--- SELECTED EXCERPT ---
First, the Bad News: Pleasure won't protect us from pain, death, loss, or illness. Pleasure cannot inoculate us from our own pain or the pain of the world. Pleasure isn't a magical amulet we wear over our hearts to prevent them from breaking.
Opening our hearts and souls to pleasure guarantees that our hearts and souls will be open to pain, too.
But wait, all is not lost.
Here's the Good News: being a pleasurista allows you to surf waves of pain just as you surf waves of pleasure, neither clutching nor resisting. This means pain can move through cleanly and clearly.
Being a pleasurista also empowers you to find pockets of pleasure and happiness even when pain has shown up at your door.
The way of the pleasurista is not some Madison Avenue fantasyland of adolescent beauty, endless sunsets, and nonstop Crest smiles. The way of the pleasurista is about learning to trust the process of life, living open hearted and curious, willing to step into adventure and Mystery.
And romping with pleasure wherever, and wherever, she shows her luscious face.
Great theory, I hear you say. But how does that really look? How do we keep returning to, and remembering, pleasure, even in illness, loss, death, and the profound pain of both our culture and the world?
First, a couple of stories from my clients;
Blake subscribed to a flower delivery service during a painful divorce, treating herself to beautiful weekly flower arrangements (her favorite pleasure). After mediation finished, she continued to send herself flower arrangements once a month. The best part was that with menopause brain she kept forgetting that she had set up this automatic treat, so each flower delivery was a surprise!
--- INFORMATION GIVEN ---
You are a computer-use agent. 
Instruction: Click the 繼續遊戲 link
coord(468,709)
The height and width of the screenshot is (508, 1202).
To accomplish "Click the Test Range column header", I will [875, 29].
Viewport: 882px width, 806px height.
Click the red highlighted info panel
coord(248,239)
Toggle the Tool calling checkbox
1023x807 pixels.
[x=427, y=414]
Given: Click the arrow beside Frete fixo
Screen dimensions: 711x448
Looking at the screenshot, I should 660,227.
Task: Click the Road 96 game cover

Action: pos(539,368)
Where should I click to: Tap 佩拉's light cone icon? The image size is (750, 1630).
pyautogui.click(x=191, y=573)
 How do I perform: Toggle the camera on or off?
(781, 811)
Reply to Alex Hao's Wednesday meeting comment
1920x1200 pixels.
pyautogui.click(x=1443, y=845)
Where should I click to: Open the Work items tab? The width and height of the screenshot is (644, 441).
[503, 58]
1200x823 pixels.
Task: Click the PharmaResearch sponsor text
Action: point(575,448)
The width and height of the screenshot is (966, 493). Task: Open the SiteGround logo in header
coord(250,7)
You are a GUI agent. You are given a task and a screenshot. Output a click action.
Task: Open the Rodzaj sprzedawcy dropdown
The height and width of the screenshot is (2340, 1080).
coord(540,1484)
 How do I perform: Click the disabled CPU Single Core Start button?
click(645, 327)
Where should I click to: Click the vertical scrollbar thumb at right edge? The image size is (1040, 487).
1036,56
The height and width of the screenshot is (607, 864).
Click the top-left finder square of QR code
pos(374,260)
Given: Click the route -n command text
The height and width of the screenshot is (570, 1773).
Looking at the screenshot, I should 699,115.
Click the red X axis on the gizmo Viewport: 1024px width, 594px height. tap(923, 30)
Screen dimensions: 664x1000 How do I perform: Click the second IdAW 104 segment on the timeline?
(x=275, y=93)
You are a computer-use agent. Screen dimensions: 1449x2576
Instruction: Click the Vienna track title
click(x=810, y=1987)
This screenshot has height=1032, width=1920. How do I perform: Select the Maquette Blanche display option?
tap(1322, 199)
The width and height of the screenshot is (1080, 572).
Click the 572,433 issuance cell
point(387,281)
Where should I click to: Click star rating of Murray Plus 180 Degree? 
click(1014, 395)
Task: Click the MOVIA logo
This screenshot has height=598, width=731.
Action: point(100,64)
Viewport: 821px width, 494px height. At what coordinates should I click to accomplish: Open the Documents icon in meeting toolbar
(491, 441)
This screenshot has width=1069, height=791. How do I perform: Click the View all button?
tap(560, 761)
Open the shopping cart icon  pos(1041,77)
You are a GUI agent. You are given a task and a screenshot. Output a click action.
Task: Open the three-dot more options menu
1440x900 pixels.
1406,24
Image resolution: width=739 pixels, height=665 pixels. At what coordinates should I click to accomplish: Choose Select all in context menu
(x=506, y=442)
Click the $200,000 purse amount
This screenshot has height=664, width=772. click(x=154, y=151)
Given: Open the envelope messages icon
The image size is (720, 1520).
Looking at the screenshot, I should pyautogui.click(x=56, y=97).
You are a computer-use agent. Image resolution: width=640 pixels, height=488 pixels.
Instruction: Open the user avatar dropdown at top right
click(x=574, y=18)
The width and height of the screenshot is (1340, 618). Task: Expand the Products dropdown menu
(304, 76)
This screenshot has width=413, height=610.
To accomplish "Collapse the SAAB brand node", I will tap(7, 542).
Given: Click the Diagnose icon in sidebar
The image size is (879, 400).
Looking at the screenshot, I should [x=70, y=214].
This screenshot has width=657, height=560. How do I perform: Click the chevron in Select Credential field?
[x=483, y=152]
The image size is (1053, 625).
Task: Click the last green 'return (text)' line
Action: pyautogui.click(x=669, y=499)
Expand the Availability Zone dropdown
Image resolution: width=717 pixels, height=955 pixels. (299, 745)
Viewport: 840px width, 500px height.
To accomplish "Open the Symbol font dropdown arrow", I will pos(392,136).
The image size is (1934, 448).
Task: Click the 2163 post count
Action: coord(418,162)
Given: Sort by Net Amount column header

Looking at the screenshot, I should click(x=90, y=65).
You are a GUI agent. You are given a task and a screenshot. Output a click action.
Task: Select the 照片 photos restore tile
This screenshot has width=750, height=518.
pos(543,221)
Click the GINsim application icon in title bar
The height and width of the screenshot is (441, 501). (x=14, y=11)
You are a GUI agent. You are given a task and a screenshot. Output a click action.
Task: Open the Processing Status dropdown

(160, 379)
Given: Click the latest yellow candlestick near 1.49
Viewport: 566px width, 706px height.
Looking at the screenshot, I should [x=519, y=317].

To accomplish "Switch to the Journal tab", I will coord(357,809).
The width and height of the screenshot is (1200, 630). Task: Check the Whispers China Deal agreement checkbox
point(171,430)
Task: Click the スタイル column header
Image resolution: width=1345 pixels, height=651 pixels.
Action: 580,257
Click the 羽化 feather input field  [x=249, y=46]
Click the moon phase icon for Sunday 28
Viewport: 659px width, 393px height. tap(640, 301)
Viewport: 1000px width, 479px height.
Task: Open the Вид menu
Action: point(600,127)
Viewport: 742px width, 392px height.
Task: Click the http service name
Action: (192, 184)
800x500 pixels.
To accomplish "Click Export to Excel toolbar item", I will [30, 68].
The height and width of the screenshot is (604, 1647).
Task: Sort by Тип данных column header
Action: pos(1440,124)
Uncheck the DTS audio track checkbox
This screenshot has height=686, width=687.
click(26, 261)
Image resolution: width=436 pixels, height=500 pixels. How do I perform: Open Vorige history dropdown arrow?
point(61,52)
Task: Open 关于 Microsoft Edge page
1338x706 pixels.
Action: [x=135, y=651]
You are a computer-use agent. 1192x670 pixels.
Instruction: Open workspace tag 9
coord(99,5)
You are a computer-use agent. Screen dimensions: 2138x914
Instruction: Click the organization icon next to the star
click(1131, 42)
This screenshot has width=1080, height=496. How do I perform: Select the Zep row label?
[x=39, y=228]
---
Copy the passage on pleasure and pain from "Great theory, I" to "was a surprise!", swapping every "flower arrangements" for "bouquets".

Great theory, I hear you say. But how does that really look? How do we keep returning to, and remembering, pleasure, even in illness, loss, death, and the profound pain of both our culture and the world?
First, a couple of stories from my clients;
Blake subscribed to a flower delivery service during a painful divorce, treating herself to beautiful weekly bouquets (her favorite pleasure). After mediation finished, she continued to send herself bouquets once a month. The best part was that with menopause brain she kept forgetting that she had set up this automatic treat, so each flower delivery was a surprise!